= Mokabbir Hossain =

Md Mokabbir Hossain is the senior secretary of the Ministry of Water Resources. Prior to that, he served at the Ministry of Science and Technology and former secretary of the Public Security Division of the Bangladesh Ministry of Home Affairs. Earlier, he was chairman of Bangladesh Energy and Power Research Council. He also served as managing director and chief executive officer of Biman Bangladesh Airlines.

== Career ==
Hossain led an investigation team of the Ministry of Civil Aviation and Tourism to examine an attempted plane hijacking in Chittagong Airport on 24 February 2019.

In September 2019, Hossain was appointed managing director and chief executive officer of Biman Bangladesh Airlines, the national airlines of Bangladesh by chairman of the board Muhammad Enamul Bari. He replaced AM Mosaddique Ahmed who was removed following allegations of corruption.
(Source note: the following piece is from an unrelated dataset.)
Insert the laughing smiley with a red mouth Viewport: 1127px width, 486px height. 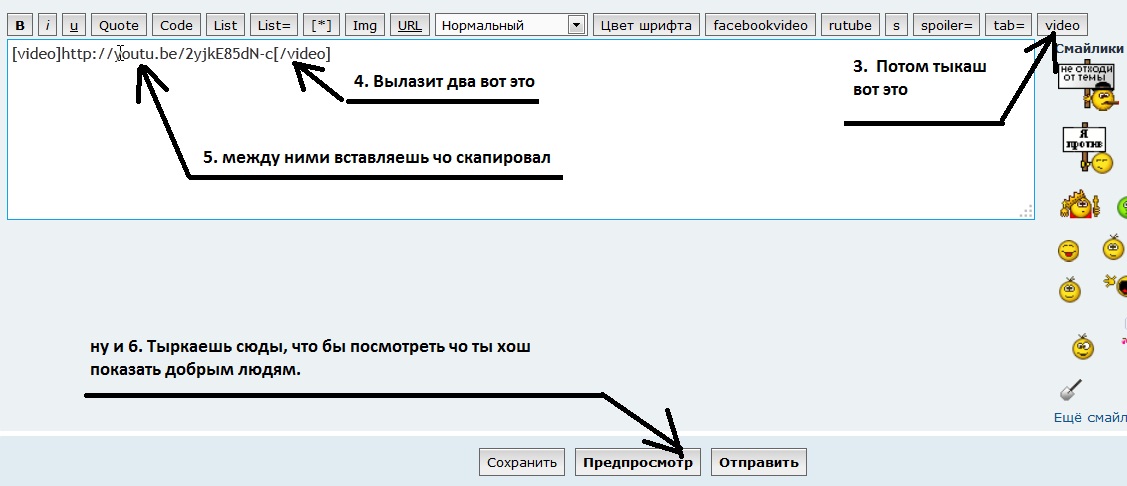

He promised to bring transparency to the operations of Bangladesh Biman. In December 2020, Hossain was appointed Secretary of the Ministry of Railways replacing Salim Reza. In September 2021, Abu Saleh Mostafa Kamal replaced him as managing director and chief executive officer of Biman Bangladesh Airlines.
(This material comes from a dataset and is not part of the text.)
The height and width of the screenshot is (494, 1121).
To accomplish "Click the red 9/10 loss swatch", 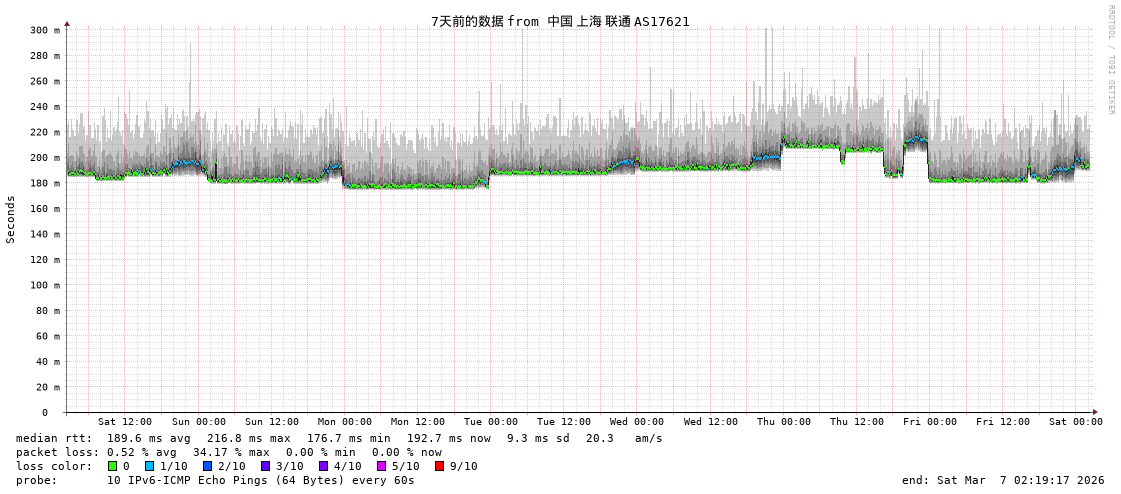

In July 2023, Hossain was appointed chairman of Bangladesh Energy and Power Research Council. He was promoted to senior secretary in November 2023.

On 15 August 2024, Hossain was made secretary of the Public Security Division of the Ministry of Home Affairs after the fall of the Sheikh Hasina led Awami League government. Hossain was transferred to Ministry of Science and Technology on 18 August. He was replaced by Mohammad Abdul Momen.